VPN up, but IP address still exposed.

drhans

I'm running pfSense 2.6 with pfblockerNG and wanted to setup the device as a VPN client. First tried NordVPN and then PIA, but after setting up both (separately) my real IP address is still visible when testing on "what is my IP". OpenVPN status shows "up" and no other errors were generated during the OpenVPN setup processes. I triple checked the official setup guides accurately for both VPNs. Not sure if there is a proper order when setting up OpenVPN and pfblockerNG on the same device. Not sure if one can even effect the other either. I'm a newbie with the whole pfSense device and therefore not sure how to troubleshoot. Any help would be appreciated. Thanks!!

TheNarc

@drhans What guide(s) did you follow for configuration? Can you post screen shots of your OpenVPN client configuration? I know from experience than Nord should route all traffic through it by default unless the "Don't Pull Routes" client option is set. Is that what you're looking for, or do you want to use policy routing so that you can dynamically include/exclude various devices using firewall rules?

drhans

@thenarc
I used the "official" guides off the Nord and PIA websites.

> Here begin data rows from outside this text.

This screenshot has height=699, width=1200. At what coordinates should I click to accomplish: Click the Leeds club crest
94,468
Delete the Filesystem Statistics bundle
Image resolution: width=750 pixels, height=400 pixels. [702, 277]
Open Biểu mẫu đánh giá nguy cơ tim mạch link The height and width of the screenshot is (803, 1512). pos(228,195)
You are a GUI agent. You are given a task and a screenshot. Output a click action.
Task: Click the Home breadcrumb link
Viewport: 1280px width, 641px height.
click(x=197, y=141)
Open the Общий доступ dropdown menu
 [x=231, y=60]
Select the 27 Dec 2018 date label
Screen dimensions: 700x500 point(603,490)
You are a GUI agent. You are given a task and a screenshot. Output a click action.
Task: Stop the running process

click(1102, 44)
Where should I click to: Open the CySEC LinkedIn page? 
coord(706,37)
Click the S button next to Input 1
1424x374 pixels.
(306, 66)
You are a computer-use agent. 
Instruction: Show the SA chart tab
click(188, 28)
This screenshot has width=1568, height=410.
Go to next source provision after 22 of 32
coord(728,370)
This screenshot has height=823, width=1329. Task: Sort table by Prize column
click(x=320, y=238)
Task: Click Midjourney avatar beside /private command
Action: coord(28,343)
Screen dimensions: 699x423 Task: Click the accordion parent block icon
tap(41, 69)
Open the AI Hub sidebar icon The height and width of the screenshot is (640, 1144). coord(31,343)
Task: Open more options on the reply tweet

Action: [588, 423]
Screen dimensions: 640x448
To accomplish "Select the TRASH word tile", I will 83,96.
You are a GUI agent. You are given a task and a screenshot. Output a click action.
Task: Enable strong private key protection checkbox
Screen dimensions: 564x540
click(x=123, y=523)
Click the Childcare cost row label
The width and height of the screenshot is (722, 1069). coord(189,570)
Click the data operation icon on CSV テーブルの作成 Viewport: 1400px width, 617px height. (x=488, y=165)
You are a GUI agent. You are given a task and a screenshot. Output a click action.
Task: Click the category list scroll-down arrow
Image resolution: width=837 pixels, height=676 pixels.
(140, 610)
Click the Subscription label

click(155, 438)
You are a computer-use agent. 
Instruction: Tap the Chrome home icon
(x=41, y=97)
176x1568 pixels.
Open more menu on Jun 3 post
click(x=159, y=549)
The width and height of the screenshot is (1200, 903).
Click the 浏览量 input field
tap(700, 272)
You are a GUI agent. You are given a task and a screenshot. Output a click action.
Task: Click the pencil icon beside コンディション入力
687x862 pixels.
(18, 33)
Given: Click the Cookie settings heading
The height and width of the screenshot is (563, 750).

I was going to start with all traffic until I see devices or website failing and then get more dynamic on round two. I just wanted to get it working at all first. I'll edit this post with some screen shots when I get back home.

Bob.Dig

@drhans pfblocker is not related to this.
DNS is another question but not for whatsmyip.

TheNarc

@drhans Here are screen shots of my client config for a Nord UDP client connection that is up and working as expected. Note that if you want to start out with all traffic being routed through the VPN connection, un-check the "Don't Pull Routes" option that I have checked. The full set of "Custom Options" I have, which is not fully visible in my screen shots, is:

tls-client;
remote-random;
tun-mtu 1500;
tun-mtu-extra 32;
mssfix 1450;
persist-key;
persist-tun;
ping 15;
ping-restart 0;
ping-timer-rem;
reneg-sec 0;
remote-cert-tls server;
auth-nocache;
pull-filter ignore "redirect-gateway";
pull-filter ignore "dhcp-option";
auth-retry nointeract;

Note that you will NOT want the line:

pull-filter ignore "redirect-gateway";

if you want all traffic to be routed through the VPN. And in fact I probably don't need it myself with "Don't Pull Routes" enabled. You also may or may not want the line:

pull-filter ignore "dhcp-option";

which prevents the server from pushing DNS servers to use. I have pfSense configured to use unbound but with the outgoing interfaces set to my VPN client interfaces.

Some of the other things I have in my custom options are redundant to options set up by the GUI, but not harmful; it's just been a while since I've cleaned them up, but I know that these work for Nord.